There’s a point where ideas collide with reality. And when that happens, reality always wins.
Europe is now approaching that point. Ideologically driven societies, ruled by emotion instead of reason, are crashing into the wall of physical limits. Nowhere is this more evident than in Germany—Europe’s leading nation—which for two decades has followed postmodern illusions of morality, sustainability, and "the future." The consequences are becoming clear: cold homes, stalled industries, and citizens who can no longer afford their energy bills.
Germany’s policies are not the result of stupidity, but of a new kind of irrationality—one that wraps itself in the language of compassion and progressivism, yet no longer asks what works—only what feels right. That’s why nuclear plants were shut down. That’s why dependence on Putin’s gas was embraced. That’s why Germany put its faith in sun and wind, without the ability to store their energy. And that’s why it ignored the basic law of every society: energy is life. Without energy, there is no civilization.
Europe's leaders have for decades been educated in universities where facts lost to feelings, objectivity was mocked, and science was rebranded as a tool of oppression. In these circles, it's more important to feel correct than to be correct. This is the legacy of postmodernism—an ideology that taught a generation that reality is fluid, truth is relative, and logic is Western dominance.

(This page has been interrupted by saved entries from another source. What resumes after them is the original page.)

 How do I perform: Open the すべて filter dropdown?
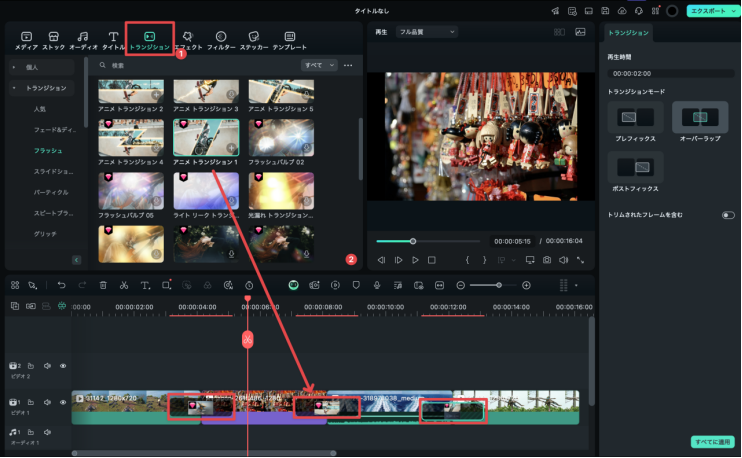pyautogui.click(x=319, y=65)
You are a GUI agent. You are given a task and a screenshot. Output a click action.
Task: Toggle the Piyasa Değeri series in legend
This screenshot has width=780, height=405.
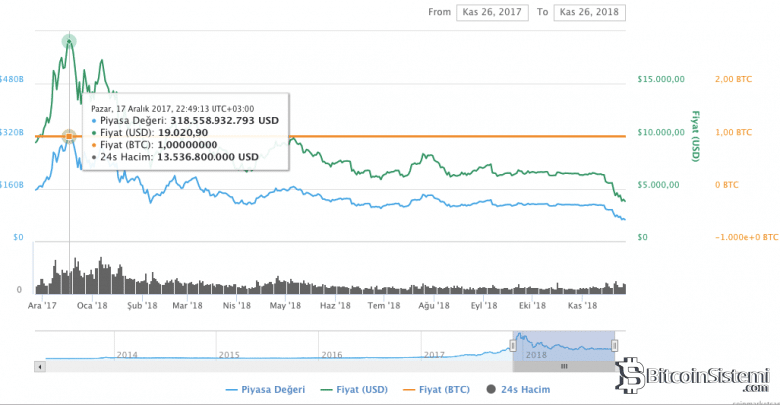coord(266,389)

That’s why criticism of the green transition’s catastrophic failures is dismissed as "reactionary," "climate denial," or "far-right."
But reality isn’t a language game. It doesn’t negotiate. It doesn’t respond to indignation. When electricity fails, when companies relocate, when food prices explode—moral slogans won’t help. Someone still needs to press a button that actually works.

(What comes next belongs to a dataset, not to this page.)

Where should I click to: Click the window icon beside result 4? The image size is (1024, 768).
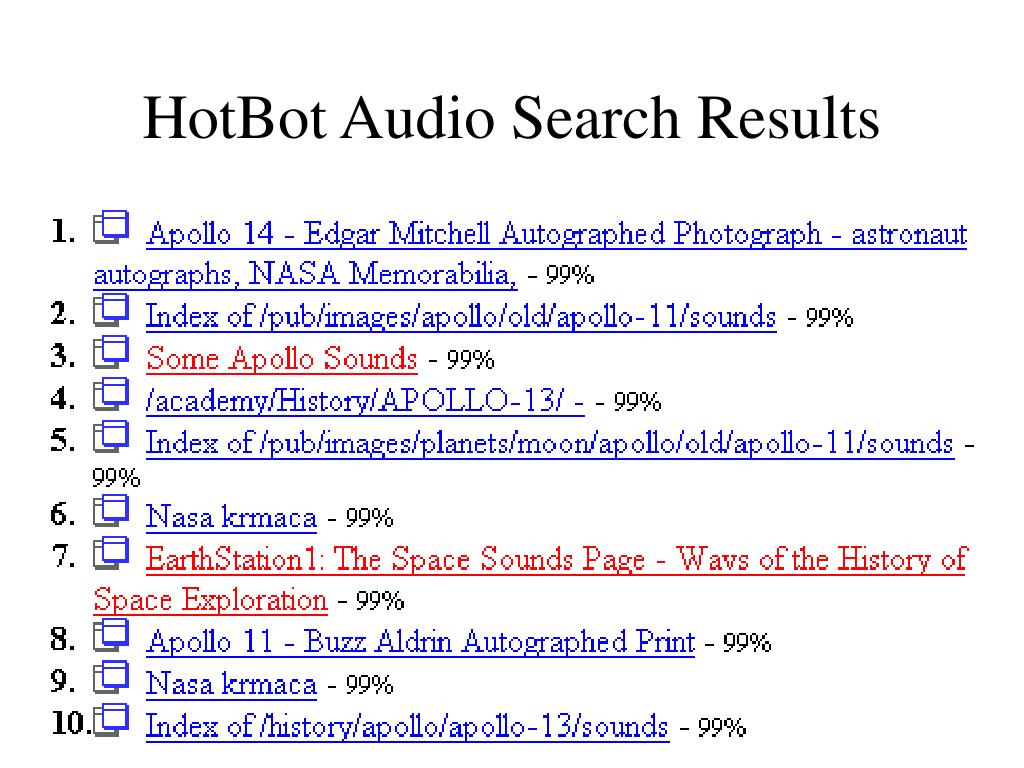pyautogui.click(x=111, y=394)
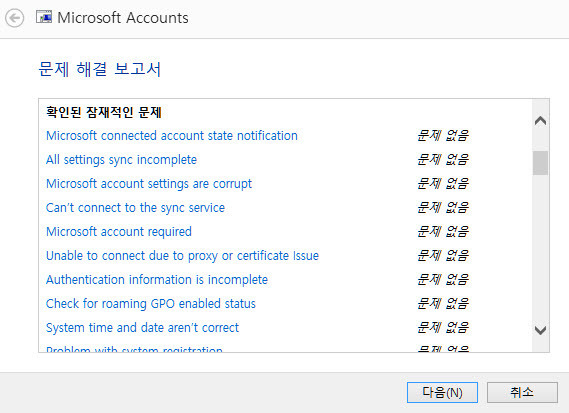Image resolution: width=569 pixels, height=413 pixels.
Task: Click the '문제 해결 보고서' heading
Action: [x=99, y=69]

In the United States, we see something Europe has nearly forgotten: the ability to say no. If U.S. authorities dare to challenge institutions like Harvard—which have become echo chambers of ideological conformity—it would be just in time. It would mark the beginning of a return to function over feeling. To what works over what flatters.

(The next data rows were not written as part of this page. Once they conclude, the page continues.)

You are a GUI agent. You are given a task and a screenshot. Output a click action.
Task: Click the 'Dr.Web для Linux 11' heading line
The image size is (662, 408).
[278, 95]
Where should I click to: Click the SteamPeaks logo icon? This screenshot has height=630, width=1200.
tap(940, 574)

Energy is not an opinion. It’s not a moral posture. It’s not a gender perspective or a power discourse. Energy is physics. And if a society cannot produce affordable, reliable energy, it will collapse—regardless of how noble its intentions or how virtuous it feels. Other societies that didn’t make the same mistake will replace it.
We must say this clearly: green dreams that ignore physical reality will inevitably be crushed by that reality.
Germany chose morality over function—and is heading toward economic suicide. Sweden and other nations are following close behind. Only by putting reality, energy, and practical function back at the center can we avoid the same fate.
It’s time to bury postmodernism. Not out of hate. Not out of fear. But out of necessity. Evolution has always eliminated what doesn't work. This time, it may be our societies at stake.